Civil procedure reforms, including the overriding objective, did not mean that in the IPEC, if further allegations of infringement required additional evidence, patentees would be unable, except in unusual circumstances, to litigate further infringements in an inquiry or account. If that were so, in the IPEC, unlike the High Court, a claimant would be required to come to the first CMC with all possible infringements. If any were missed out, which could have been discovered by reasonable diligence, and if they required further evidence in order to consider them, patentees would be debarred from claiming in respect of them. As a result, in respect of all further infringements, a free licence would be granted because no injunction could restrain them and no damages or other relief would be recoverable.

The IPEC was not an exception to the general law in this regard. When faced with allegations of abuse of process it had to consider whether or not oppression had occurred. The practice set out in Unilin applied to the IPEC. If a damages inquiry was unduly complex, then it could be transferred by the IPEC to the High Court once liability had been established.

Comment

Damages inquiries and account of profits are becoming more common in the IPEC due to the more streamlined procedure and cap on recoverable costs which allow disputed factual points to be ruled on more quickly and without the risk of an adverse costs award.
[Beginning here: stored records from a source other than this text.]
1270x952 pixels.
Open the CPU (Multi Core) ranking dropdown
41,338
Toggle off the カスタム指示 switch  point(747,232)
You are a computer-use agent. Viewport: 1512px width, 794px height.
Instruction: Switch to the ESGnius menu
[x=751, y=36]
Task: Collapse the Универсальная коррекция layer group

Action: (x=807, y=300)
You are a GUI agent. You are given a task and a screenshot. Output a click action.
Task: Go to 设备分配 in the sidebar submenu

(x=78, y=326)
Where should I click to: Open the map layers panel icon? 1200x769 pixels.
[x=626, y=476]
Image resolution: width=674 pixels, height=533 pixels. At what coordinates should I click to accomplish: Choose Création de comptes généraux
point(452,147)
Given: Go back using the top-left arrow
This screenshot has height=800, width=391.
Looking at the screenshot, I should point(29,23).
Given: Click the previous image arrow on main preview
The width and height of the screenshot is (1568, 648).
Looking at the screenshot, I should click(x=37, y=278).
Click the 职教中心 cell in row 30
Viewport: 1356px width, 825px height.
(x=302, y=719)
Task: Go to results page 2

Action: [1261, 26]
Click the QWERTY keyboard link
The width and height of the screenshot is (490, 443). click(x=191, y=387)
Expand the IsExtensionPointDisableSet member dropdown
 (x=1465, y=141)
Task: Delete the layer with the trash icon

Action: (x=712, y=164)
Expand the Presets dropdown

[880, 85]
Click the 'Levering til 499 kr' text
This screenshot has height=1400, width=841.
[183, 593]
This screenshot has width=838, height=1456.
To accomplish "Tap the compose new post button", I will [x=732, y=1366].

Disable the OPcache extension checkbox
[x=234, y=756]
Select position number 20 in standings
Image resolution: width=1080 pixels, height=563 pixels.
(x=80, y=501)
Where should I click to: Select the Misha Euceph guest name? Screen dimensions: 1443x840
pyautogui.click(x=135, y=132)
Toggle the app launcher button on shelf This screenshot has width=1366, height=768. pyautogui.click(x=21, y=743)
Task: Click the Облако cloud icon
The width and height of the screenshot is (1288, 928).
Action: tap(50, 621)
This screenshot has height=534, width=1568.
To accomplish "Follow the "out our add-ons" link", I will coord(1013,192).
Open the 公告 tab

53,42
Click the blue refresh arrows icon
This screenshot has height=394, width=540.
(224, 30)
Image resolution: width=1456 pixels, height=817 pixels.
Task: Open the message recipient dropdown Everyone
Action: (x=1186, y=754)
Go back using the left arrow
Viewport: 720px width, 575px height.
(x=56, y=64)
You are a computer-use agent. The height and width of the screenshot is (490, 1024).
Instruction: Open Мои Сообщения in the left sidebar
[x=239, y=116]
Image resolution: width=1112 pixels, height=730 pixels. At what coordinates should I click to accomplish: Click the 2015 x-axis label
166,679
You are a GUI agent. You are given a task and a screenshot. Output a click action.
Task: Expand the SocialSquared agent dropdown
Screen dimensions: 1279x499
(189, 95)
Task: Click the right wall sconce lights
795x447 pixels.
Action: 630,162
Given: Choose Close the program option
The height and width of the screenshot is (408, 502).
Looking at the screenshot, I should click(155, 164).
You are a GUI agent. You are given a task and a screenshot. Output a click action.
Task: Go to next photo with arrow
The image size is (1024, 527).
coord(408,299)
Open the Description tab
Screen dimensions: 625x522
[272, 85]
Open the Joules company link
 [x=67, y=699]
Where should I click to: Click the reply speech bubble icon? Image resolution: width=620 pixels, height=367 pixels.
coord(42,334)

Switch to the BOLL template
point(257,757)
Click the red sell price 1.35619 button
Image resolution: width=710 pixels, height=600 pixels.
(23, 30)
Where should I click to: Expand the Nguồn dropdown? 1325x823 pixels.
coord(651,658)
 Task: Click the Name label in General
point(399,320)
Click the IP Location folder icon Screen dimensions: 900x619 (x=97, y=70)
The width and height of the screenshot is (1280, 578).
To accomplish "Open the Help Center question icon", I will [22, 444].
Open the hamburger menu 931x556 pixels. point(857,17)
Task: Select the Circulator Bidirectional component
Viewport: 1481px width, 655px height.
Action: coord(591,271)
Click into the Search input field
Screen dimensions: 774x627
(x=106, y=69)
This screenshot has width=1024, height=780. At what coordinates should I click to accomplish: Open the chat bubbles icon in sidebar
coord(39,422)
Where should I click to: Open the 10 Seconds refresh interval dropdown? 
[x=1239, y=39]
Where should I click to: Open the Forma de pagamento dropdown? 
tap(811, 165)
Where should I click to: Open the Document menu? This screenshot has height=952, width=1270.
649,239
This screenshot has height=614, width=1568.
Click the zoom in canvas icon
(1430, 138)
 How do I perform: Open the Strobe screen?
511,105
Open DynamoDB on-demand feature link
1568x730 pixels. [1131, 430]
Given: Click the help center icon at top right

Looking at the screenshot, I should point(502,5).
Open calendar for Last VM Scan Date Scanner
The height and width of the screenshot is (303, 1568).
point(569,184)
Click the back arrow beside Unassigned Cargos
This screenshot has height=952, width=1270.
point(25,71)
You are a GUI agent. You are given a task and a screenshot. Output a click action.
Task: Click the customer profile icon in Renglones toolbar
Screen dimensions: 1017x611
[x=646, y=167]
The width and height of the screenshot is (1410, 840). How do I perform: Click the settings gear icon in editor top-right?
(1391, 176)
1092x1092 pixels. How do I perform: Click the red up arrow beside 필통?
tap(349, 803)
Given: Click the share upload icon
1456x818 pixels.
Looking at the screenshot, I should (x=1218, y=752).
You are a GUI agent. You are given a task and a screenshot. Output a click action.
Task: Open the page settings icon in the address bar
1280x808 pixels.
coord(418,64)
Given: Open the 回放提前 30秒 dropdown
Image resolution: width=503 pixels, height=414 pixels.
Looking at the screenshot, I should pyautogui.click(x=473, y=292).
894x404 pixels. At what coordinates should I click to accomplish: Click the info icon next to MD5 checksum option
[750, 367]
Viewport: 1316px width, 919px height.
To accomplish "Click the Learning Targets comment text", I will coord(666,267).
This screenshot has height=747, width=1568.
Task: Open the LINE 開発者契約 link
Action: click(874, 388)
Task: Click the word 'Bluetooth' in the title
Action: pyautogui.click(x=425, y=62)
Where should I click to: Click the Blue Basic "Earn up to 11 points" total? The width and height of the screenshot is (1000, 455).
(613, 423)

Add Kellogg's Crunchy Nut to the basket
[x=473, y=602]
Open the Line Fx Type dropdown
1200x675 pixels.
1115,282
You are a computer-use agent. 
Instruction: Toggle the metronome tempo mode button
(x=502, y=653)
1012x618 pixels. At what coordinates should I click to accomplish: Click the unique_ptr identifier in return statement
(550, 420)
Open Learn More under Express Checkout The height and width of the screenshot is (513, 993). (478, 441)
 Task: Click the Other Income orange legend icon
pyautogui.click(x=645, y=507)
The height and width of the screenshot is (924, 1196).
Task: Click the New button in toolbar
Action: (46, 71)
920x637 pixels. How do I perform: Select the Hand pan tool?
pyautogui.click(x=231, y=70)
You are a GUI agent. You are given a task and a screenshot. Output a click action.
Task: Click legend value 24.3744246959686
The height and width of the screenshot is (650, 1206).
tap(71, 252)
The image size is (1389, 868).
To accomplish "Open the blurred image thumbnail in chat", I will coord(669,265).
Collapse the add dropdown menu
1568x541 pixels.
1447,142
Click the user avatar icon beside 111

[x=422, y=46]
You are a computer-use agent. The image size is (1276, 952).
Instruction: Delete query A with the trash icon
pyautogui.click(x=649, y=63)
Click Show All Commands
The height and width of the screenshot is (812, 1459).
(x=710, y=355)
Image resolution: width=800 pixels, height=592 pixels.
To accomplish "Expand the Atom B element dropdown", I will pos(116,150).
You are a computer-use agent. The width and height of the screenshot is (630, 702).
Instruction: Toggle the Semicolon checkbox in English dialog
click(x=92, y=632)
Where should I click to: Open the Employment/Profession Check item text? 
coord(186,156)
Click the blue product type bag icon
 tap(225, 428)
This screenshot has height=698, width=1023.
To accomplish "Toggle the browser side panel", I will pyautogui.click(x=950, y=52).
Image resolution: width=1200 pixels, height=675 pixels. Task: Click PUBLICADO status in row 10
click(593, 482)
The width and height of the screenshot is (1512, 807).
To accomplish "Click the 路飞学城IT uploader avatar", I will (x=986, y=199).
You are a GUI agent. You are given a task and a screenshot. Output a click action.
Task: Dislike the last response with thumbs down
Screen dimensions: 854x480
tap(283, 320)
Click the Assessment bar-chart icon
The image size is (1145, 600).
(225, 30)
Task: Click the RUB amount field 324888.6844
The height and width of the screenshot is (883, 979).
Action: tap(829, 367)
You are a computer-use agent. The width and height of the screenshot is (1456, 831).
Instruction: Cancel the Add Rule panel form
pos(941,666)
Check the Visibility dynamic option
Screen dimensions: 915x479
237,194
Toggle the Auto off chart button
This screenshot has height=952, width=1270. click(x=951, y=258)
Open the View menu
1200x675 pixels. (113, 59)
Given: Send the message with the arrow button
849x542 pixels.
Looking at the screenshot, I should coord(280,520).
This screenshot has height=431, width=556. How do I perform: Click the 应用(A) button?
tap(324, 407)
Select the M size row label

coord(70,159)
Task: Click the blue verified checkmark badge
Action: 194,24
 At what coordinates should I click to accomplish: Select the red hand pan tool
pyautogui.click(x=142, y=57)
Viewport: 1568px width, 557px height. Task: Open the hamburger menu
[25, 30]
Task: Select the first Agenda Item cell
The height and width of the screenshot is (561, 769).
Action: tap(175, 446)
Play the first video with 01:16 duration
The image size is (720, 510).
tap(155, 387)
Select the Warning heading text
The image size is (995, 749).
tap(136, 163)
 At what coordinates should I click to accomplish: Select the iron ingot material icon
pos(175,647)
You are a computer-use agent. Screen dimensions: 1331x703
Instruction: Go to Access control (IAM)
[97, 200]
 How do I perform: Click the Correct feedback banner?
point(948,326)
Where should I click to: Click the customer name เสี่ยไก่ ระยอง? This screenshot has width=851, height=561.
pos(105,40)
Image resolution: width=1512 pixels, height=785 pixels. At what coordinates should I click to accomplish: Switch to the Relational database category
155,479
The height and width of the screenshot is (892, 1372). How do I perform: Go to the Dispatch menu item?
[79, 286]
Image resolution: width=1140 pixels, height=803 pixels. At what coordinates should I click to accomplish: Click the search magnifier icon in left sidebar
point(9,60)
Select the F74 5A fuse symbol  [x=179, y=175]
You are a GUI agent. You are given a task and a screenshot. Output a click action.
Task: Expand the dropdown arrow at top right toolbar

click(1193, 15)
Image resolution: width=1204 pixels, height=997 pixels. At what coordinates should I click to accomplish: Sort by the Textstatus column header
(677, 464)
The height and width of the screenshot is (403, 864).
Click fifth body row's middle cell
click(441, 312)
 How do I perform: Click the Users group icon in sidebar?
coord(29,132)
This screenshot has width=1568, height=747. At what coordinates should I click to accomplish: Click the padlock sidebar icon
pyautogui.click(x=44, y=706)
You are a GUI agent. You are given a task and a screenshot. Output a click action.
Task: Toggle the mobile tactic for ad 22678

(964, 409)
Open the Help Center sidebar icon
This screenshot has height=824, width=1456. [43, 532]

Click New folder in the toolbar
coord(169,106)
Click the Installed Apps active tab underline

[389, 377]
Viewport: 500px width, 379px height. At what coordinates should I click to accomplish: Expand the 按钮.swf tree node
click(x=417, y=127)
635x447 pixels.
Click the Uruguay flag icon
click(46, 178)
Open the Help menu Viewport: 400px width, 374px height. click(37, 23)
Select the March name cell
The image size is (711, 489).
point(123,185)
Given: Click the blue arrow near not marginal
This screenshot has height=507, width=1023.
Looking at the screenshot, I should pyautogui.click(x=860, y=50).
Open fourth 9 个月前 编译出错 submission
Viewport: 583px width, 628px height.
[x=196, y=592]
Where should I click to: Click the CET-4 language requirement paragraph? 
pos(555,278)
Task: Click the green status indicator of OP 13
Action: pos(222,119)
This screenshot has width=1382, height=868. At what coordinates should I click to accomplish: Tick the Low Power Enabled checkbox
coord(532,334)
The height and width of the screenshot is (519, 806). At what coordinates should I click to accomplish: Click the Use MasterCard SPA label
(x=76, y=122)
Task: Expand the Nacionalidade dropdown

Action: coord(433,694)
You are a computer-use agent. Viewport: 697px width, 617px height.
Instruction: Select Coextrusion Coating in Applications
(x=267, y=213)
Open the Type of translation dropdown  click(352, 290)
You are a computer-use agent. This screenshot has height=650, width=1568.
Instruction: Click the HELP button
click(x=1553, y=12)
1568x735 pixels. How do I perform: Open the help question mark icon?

This decision is important for patentees considering whether to bring an infringement action in the High Court or in the IPEC. If damages or an account of profits could only be recovered in the IPEC for infringements specified in the pleadings or identified at the liability CMC, the IPEC would become an unfavourable court for all but the simplest of cases and technologies. Conversely, defendants often argue that products different from those examined in the liability trial do not infringe, meaning that evidence relating to infringement also has to be given in the damages inquiry.

Case: AP Racing Ltd v Alcon Components Ltd [2016] EWHC 815.